L’histoire surprenante et tragique de l’omelette à travers les âges

Les recettes à base d’œufs ne sont pas si anciennes que beaucoup pourraient l’imaginer. S’il existe des traces dans la Rome et la Grèce antique, d’œufs cuits dans les cendres chaudes, leur utilisation en cuisine fut, des siècles durant, considérée comme un véritable sacrilège, d’aucun pensant qu’il s’agissait de gâchis d’utiliser un œuf pour cuisiner, alors que ce dernier pouvait offrir un poulet !

Le Moyen-Âge, théâtre de l’apparition de l’omelette

C’est au Moyen-Âge, en France, que les premières recettes avec des œufs font leur apparition, et l’omelette y a une place prépondérante. Si dans le royaume de France, l’omelette trouva rapidement sa place, elle continua des années durant à être considérée comme une recette « de luxe » dans les pays voisins, qui y voyaient encore la privation de poules à naître.

Le philosophe Descartes sera le premier à encenser cette préparation, dont il décrira l’idéale préparation « à partir d’œufs couvés 8 à 10 jours, pas plus, pas moins ». Fin gourmet, il la déguste avec un ragout.

Elle restera longtemps réservée aux plus aisés et considérée comme un véritable gaspillage, les œufs étant précautionneusement conservés par les paysans – à tort certainement – pour produire des poules et des poulets.

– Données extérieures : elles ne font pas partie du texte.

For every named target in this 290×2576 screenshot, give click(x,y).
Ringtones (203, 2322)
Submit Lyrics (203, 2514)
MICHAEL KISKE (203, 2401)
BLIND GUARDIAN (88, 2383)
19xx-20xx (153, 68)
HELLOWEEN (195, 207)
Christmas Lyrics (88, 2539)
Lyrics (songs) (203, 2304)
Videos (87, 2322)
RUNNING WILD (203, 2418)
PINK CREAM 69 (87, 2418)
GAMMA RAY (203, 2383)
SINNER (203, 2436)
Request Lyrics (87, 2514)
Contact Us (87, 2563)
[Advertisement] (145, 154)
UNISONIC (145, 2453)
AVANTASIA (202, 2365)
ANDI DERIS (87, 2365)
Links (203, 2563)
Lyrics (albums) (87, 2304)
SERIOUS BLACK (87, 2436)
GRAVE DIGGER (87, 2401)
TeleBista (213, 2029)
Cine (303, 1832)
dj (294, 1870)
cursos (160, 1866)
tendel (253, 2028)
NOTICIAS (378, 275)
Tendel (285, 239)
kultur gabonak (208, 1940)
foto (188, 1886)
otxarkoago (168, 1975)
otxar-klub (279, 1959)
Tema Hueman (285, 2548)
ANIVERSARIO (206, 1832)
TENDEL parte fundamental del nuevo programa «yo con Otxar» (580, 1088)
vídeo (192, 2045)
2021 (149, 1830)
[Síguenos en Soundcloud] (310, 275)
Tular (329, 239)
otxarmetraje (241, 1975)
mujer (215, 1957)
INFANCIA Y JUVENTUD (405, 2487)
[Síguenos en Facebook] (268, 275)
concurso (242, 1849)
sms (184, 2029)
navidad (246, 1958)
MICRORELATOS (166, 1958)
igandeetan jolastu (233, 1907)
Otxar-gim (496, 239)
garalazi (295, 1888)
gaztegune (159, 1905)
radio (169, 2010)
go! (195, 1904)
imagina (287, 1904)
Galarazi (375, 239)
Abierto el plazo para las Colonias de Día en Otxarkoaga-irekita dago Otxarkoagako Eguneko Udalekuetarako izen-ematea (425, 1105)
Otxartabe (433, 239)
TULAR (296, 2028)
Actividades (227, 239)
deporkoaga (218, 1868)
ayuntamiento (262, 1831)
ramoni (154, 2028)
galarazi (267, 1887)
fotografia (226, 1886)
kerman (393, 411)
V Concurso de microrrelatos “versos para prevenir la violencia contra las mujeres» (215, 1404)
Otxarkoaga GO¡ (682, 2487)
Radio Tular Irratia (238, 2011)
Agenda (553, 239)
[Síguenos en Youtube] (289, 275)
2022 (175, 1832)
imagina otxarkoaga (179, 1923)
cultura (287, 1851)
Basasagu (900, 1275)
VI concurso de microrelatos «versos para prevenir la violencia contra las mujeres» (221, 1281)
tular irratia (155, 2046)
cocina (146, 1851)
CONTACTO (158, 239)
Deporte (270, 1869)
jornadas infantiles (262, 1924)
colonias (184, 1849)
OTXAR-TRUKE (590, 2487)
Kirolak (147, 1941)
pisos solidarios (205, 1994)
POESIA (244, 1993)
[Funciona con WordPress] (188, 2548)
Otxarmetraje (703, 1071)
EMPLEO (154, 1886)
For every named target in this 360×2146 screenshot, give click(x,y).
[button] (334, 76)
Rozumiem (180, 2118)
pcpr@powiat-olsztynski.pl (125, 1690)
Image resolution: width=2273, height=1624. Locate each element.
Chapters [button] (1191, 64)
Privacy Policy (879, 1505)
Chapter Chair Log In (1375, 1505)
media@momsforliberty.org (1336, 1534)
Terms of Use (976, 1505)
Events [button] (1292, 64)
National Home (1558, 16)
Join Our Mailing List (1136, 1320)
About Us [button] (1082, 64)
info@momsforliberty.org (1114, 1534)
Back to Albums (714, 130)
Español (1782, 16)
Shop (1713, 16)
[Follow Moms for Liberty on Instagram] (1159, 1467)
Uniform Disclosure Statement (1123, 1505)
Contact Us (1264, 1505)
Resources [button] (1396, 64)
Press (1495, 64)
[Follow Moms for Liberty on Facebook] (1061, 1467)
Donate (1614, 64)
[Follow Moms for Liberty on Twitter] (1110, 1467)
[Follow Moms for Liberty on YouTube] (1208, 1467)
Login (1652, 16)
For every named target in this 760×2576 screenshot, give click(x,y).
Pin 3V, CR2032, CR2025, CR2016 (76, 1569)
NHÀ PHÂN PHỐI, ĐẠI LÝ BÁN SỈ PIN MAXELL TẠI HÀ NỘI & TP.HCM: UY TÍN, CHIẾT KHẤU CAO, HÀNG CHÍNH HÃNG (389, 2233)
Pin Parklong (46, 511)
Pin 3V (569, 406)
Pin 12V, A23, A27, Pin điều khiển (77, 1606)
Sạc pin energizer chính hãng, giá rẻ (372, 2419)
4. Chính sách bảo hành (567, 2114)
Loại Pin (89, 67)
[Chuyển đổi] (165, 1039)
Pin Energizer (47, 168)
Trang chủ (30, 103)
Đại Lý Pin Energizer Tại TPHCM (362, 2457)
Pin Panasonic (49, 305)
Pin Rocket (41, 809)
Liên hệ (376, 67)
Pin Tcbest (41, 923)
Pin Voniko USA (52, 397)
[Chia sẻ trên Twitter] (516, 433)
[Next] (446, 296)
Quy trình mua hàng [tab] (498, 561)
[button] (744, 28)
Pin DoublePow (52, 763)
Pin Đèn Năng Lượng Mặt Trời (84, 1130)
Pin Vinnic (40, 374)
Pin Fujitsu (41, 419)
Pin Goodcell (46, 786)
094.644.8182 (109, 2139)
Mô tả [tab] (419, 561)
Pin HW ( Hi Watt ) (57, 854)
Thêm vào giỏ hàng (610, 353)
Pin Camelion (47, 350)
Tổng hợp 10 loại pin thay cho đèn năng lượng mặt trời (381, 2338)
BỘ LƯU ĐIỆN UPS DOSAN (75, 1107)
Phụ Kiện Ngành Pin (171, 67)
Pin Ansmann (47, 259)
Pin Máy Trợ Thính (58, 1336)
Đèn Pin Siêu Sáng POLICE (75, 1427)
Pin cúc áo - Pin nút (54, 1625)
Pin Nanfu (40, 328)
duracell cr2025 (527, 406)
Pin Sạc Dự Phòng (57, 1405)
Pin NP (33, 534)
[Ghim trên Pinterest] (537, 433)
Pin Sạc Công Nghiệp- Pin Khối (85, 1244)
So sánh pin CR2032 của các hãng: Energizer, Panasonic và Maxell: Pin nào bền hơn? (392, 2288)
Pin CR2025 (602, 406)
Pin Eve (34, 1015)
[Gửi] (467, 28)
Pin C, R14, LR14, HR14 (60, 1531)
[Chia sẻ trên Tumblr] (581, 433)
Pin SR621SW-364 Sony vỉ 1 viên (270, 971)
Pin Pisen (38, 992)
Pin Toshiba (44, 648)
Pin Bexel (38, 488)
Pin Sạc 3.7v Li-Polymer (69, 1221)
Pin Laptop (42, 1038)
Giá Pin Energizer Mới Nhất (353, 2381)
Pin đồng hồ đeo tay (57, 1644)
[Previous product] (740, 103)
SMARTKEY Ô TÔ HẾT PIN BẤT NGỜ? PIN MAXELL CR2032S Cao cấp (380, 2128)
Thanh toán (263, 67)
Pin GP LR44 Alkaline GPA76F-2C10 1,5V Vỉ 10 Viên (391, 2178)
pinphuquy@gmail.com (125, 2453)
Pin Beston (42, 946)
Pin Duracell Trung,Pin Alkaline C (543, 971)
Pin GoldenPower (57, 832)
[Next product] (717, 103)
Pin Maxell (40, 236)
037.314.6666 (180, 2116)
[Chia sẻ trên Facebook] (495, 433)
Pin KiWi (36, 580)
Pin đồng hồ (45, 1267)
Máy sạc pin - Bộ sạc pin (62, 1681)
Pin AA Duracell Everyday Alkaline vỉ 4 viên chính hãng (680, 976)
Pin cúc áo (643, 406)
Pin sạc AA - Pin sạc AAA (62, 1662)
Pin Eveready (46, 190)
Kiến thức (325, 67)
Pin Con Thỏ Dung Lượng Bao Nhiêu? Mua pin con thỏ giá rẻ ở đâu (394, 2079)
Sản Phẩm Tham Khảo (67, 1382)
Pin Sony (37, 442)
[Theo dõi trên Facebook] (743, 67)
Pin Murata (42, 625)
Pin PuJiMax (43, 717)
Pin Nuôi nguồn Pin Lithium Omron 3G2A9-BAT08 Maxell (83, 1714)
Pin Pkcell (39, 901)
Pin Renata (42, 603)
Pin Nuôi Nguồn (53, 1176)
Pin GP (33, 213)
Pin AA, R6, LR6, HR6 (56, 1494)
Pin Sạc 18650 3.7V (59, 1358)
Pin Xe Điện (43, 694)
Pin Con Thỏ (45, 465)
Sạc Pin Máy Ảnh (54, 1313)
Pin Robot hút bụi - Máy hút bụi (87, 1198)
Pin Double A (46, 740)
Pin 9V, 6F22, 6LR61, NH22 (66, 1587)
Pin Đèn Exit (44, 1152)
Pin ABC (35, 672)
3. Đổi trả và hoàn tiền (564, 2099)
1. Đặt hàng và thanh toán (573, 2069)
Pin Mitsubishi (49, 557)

L’omelette, à la perte de Condorcet

En 1794, le mathématicien, philosophe et homme politique Nicolas de Condorcet fit l’objet d’un mandat d’arrêt et du quitter la capitale pour éviter l’arrestation. Alors en fuite, incognito, il fit halte dans un petit estaminet à Clamart, et y commanda une omelette, plat réputé simple, afin de ne pas attirer l’attention.

Quand la serveuse lui demanda combien d’œufs il désirait, il répondit maladroitement 12, ce qui le fit repérer immédiatement. Il fut alors mis aux arrêts, et décédera mystérieusement la nuit suivante dans sa cellule à Bourg-La-Reine, s’étant peut-être empoisonné afin d’éviter l’échafaud.

Du plat des riches à la recette traditionnelle

Si l’histoire de Condorcet démocratisa la recette de l’omelette, c’est au fil des années que cette dernière entra progressivement dans la tradition culinaire française, notamment à l’occasion de certaines fêtes religieuses.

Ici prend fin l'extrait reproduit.